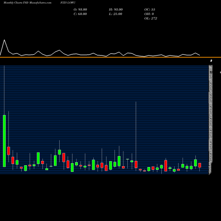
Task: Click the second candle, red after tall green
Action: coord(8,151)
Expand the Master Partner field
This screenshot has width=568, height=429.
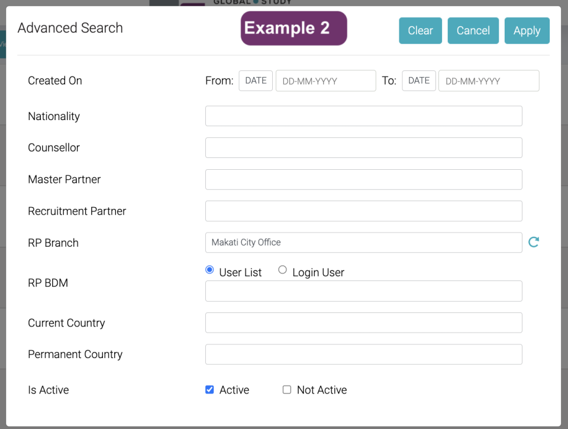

...

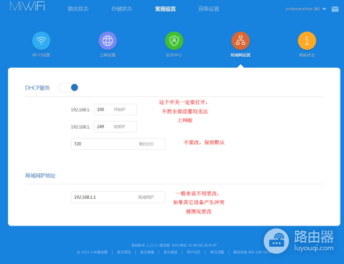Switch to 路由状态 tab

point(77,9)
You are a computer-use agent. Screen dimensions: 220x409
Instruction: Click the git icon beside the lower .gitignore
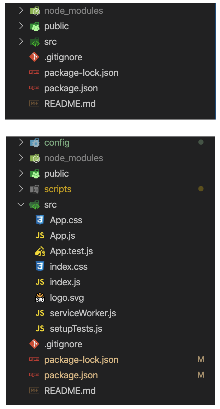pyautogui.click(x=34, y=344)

...

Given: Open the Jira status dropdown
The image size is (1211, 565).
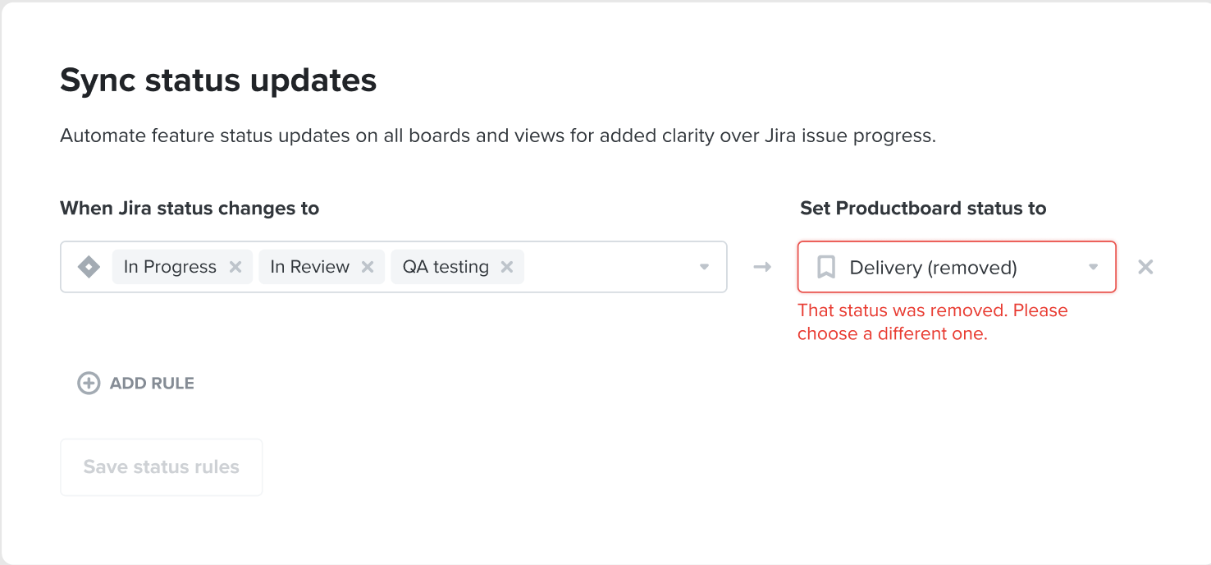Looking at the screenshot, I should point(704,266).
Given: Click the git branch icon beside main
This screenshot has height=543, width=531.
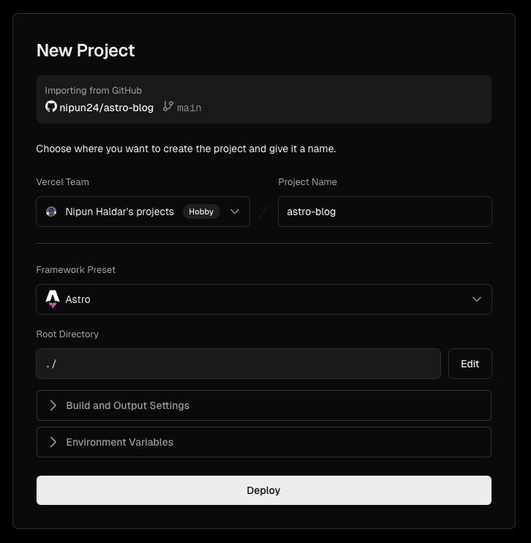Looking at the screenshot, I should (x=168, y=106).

ACTIVITY >>
There is a line with "Expand the Master Partner field" and a line with "This screenshot has width=568, height=429." above. Copy exactly those two lines and all lines between them, with nothing else.

RESULT BELOW >>
Expand the Master Partner field
This screenshot has width=568, height=429.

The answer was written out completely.